Experiencing stress, hostility and criticism can all
increase the chance of relapse. Families need help with
recognising and reducing these factors, and with how
best to support the young person. As is a normal transition
for others of their age, young people with schizophrenia can
benefit from leaving home and living independently; the
professionals working with them will be able to support the
process.
- Coping with specific symptoms
Some people with schizophrenia find Cognitive
Behavioural Therapy (CBT) helpful in managing
hallucinations, in addition to the medicine prescribed.
|
|
"When Justin
was 15, he seemed like a typical teenager at home. Suddenly he
stopped going out on his bike, and instead spent long hours in his
room on his computer. He did not show any interest in doing the
engineering degree at university, his childhood dream. Instead he
said he could create his own lab and make amazing discoveries. I
brushed aside this as fantasy, but over next few months he only
talked about this more and more, and spent most of his time on the
computer exploring science websites, books. He seemed to talk like
he knew everything, but it actually none of it made any sense. He
started collecting batteries, wires in his room, staying awake at
night, not bothering to talk, eat or sleep.
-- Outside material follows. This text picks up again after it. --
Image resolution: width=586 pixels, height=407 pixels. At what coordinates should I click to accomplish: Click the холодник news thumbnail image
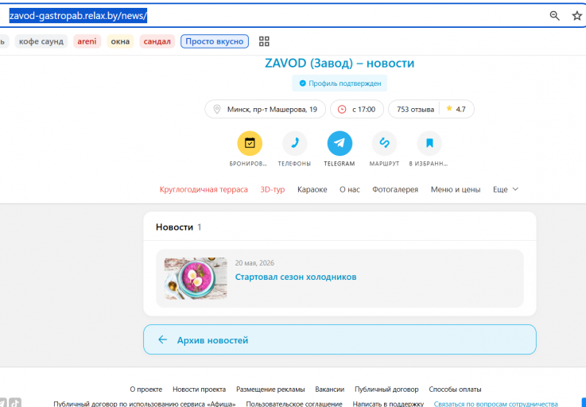pyautogui.click(x=196, y=278)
I got really worried
when he refused to go to school after shouting at the teacher.
My neighbour told me to go to the GP. She had
someone in family with mental illness. I was really scared, felt
devastated when our GP referred Justin to the Child and Family
Mental Health Service (CAMHS). It was really difficult at first,
even to get Justin to the appointments or to talk. But the mental
health nurse and practitioner were very good. They knew immediately
that something was wrong. Once Justin had been put on medication,
they met with the school to help him complete his subjects.
Justin was upset and depressed once his
strange thoughts went away. He even thought of suicide, but CAMHS
were there all the way, never made him feel it was his mistake or
that it cannot get better. They were even there when Justin moved
to adult services and supported accommodation. He is in College
now, even has a girlfriend. He has had few ups and downs, but
schizophrenia doesn’t seem to be as bad as they show in movies.